• _Task to complete_: Each record below needs to be written out exactly as it reads.

=== Source material ===

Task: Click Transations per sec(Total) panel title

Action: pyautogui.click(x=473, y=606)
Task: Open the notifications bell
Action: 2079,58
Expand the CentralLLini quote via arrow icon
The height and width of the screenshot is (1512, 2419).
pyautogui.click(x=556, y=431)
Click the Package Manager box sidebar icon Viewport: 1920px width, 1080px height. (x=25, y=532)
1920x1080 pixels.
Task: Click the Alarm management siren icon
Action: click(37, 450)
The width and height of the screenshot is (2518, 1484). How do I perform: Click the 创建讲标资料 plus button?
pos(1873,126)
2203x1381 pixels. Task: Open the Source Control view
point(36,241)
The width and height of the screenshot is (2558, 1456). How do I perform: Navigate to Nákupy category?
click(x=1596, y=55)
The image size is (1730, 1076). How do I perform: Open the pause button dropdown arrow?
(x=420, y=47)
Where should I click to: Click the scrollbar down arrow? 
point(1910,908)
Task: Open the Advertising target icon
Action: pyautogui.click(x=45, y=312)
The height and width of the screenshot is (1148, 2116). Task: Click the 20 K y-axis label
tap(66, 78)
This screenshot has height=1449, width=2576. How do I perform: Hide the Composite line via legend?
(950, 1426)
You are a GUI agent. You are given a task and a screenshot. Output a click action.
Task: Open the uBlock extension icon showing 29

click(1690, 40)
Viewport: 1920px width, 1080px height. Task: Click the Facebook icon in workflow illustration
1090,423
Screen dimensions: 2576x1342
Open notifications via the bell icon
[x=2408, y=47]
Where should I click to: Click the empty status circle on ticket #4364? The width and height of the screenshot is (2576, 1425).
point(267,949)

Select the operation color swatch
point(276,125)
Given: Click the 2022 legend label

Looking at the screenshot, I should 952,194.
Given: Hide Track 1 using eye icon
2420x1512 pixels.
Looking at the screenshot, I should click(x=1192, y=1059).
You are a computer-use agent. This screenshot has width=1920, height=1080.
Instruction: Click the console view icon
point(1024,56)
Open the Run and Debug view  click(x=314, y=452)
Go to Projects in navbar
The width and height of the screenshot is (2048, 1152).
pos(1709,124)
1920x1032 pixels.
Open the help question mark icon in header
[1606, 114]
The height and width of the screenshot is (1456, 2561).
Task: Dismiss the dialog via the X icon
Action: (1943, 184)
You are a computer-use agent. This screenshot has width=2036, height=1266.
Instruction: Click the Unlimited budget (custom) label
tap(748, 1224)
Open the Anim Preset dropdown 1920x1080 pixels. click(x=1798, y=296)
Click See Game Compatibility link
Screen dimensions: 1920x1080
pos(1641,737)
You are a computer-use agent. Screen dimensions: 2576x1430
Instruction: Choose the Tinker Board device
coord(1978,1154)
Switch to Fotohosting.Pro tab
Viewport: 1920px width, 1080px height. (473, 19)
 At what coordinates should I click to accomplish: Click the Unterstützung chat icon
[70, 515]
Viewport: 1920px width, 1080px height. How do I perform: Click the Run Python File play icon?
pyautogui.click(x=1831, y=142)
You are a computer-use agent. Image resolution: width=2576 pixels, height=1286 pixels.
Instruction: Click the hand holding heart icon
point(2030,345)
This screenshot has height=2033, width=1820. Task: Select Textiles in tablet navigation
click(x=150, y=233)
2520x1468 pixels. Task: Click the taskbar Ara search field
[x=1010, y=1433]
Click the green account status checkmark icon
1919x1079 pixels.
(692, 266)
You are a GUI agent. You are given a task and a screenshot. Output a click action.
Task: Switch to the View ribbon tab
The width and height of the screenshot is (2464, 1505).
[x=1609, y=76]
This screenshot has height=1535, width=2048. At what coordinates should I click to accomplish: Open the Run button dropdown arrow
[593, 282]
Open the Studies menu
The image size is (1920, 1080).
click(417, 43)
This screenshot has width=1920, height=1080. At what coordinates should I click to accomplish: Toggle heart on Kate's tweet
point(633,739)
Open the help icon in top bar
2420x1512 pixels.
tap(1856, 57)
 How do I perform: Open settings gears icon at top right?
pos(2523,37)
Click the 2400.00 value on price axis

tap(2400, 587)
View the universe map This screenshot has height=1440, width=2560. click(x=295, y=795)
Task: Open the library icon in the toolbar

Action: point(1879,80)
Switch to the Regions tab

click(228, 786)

===

• _Task solution_:
Task: Click Transations per sec(Total) panel title

Action: pyautogui.click(x=473, y=606)
Task: Open the notifications bell
Action: 2079,58
Expand the CentralLLini quote via arrow icon
The height and width of the screenshot is (1512, 2419).
pyautogui.click(x=556, y=431)
Click the Package Manager box sidebar icon Viewport: 1920px width, 1080px height. (x=25, y=532)
1920x1080 pixels.
Task: Click the Alarm management siren icon
Action: click(37, 450)
The width and height of the screenshot is (2518, 1484). How do I perform: Click the 创建讲标资料 plus button?
pos(1873,126)
2203x1381 pixels. Task: Open the Source Control view
point(36,241)
The width and height of the screenshot is (2558, 1456). How do I perform: Navigate to Nákupy category?
click(x=1596, y=55)
The image size is (1730, 1076). How do I perform: Open the pause button dropdown arrow?
(x=420, y=47)
Where should I click to: Click the scrollbar down arrow? 
point(1910,908)
Task: Open the Advertising target icon
Action: pyautogui.click(x=45, y=312)
The height and width of the screenshot is (1148, 2116). Task: Click the 20 K y-axis label
tap(66, 78)
This screenshot has height=1449, width=2576. How do I perform: Hide the Composite line via legend?
(950, 1426)
You are a GUI agent. You are given a task and a screenshot. Output a click action.
Task: Open the uBlock extension icon showing 29

click(1690, 40)
Viewport: 1920px width, 1080px height. Task: Click the Facebook icon in workflow illustration
1090,423
Screen dimensions: 2576x1342
Open notifications via the bell icon
[x=2408, y=47]
Where should I click to: Click the empty status circle on ticket #4364? The width and height of the screenshot is (2576, 1425).
point(267,949)

Select the operation color swatch
point(276,125)
Given: Click the 2022 legend label

Looking at the screenshot, I should 952,194.
Given: Hide Track 1 using eye icon
2420x1512 pixels.
Looking at the screenshot, I should click(x=1192, y=1059).
You are a computer-use agent. This screenshot has width=1920, height=1080.
Instruction: Click the console view icon
point(1024,56)
Open the Run and Debug view  click(x=314, y=452)
Go to Projects in navbar
The width and height of the screenshot is (2048, 1152).
pos(1709,124)
1920x1032 pixels.
Open the help question mark icon in header
[1606, 114]
The height and width of the screenshot is (1456, 2561).
Task: Dismiss the dialog via the X icon
Action: (1943, 184)
You are a computer-use agent. This screenshot has width=2036, height=1266.
Instruction: Click the Unlimited budget (custom) label
tap(748, 1224)
Open the Anim Preset dropdown 1920x1080 pixels. click(x=1798, y=296)
Click See Game Compatibility link
Screen dimensions: 1920x1080
pos(1641,737)
You are a computer-use agent. Screen dimensions: 2576x1430
Instruction: Choose the Tinker Board device
coord(1978,1154)
Switch to Fotohosting.Pro tab
Viewport: 1920px width, 1080px height. (473, 19)
 At what coordinates should I click to accomplish: Click the Unterstützung chat icon
[70, 515]
Viewport: 1920px width, 1080px height. How do I perform: Click the Run Python File play icon?
pyautogui.click(x=1831, y=142)
You are a computer-use agent. Image resolution: width=2576 pixels, height=1286 pixels.
Instruction: Click the hand holding heart icon
point(2030,345)
This screenshot has height=2033, width=1820. Task: Select Textiles in tablet navigation
click(x=150, y=233)
2520x1468 pixels. Task: Click the taskbar Ara search field
[x=1010, y=1433]
Click the green account status checkmark icon
1919x1079 pixels.
(692, 266)
You are a GUI agent. You are given a task and a screenshot. Output a click action.
Task: Switch to the View ribbon tab
The width and height of the screenshot is (2464, 1505).
[x=1609, y=76]
This screenshot has height=1535, width=2048. At what coordinates should I click to accomplish: Open the Run button dropdown arrow
[593, 282]
Open the Studies menu
The image size is (1920, 1080).
click(417, 43)
This screenshot has width=1920, height=1080. At what coordinates should I click to accomplish: Toggle heart on Kate's tweet
point(633,739)
Open the help icon in top bar
2420x1512 pixels.
tap(1856, 57)
 How do I perform: Open settings gears icon at top right?
pos(2523,37)
Click the 2400.00 value on price axis

tap(2400, 587)
View the universe map This screenshot has height=1440, width=2560. click(x=295, y=795)
Task: Open the library icon in the toolbar

Action: point(1879,80)
Switch to the Regions tab

click(228, 786)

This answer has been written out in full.